(THE PROBLEM) Return exactly the lines that run from the one with "Enable the Allegro" to the last line of the entries below, both included, and nothing else.

***** RECORDS FOR PROCESSING *****

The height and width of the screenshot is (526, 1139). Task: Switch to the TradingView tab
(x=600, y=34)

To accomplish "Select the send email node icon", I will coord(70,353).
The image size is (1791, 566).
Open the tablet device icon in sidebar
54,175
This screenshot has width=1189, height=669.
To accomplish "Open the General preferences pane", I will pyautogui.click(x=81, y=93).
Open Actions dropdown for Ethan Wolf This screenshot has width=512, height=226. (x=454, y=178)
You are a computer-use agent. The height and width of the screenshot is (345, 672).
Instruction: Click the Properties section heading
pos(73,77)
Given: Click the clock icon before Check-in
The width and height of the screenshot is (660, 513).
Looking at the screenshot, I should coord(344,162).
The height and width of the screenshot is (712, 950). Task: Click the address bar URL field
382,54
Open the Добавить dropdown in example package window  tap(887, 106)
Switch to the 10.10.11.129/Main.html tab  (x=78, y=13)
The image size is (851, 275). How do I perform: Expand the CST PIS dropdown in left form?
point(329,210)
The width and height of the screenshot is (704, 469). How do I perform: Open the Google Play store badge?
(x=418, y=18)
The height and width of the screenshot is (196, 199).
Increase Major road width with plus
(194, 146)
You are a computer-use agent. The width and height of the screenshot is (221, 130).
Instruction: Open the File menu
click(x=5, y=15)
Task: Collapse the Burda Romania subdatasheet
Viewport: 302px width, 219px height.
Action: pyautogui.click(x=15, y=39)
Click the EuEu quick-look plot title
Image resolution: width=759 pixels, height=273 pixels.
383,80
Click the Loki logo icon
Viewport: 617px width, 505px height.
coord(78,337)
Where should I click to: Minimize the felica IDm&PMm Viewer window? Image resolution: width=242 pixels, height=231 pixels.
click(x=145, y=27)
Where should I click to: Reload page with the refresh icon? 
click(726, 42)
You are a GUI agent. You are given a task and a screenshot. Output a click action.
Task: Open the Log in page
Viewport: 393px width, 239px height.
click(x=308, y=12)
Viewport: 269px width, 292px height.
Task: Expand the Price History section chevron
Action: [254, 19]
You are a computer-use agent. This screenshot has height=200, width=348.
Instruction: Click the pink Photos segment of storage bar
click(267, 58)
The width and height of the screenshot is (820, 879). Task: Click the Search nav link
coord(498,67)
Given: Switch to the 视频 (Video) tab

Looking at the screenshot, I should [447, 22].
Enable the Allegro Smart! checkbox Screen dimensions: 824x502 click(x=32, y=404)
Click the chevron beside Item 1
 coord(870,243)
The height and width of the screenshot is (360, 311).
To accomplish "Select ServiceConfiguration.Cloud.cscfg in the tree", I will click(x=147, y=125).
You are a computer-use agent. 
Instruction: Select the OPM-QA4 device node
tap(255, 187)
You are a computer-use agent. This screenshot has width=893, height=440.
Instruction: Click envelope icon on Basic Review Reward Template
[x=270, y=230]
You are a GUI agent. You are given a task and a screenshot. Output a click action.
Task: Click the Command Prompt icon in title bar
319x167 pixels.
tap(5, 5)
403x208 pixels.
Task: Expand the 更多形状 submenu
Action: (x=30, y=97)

*****

(SOLUTION TO THE PROBLEM)
Enable the Allegro Smart! checkbox Screen dimensions: 824x502 click(x=32, y=404)
Click the chevron beside Item 1
 coord(870,243)
The height and width of the screenshot is (360, 311).
To accomplish "Select ServiceConfiguration.Cloud.cscfg in the tree", I will click(x=147, y=125).
You are a computer-use agent. 
Instruction: Select the OPM-QA4 device node
tap(255, 187)
You are a computer-use agent. This screenshot has width=893, height=440.
Instruction: Click envelope icon on Basic Review Reward Template
[x=270, y=230]
You are a GUI agent. You are given a task and a screenshot. Output a click action.
Task: Click the Command Prompt icon in title bar
319x167 pixels.
tap(5, 5)
403x208 pixels.
Task: Expand the 更多形状 submenu
Action: (x=30, y=97)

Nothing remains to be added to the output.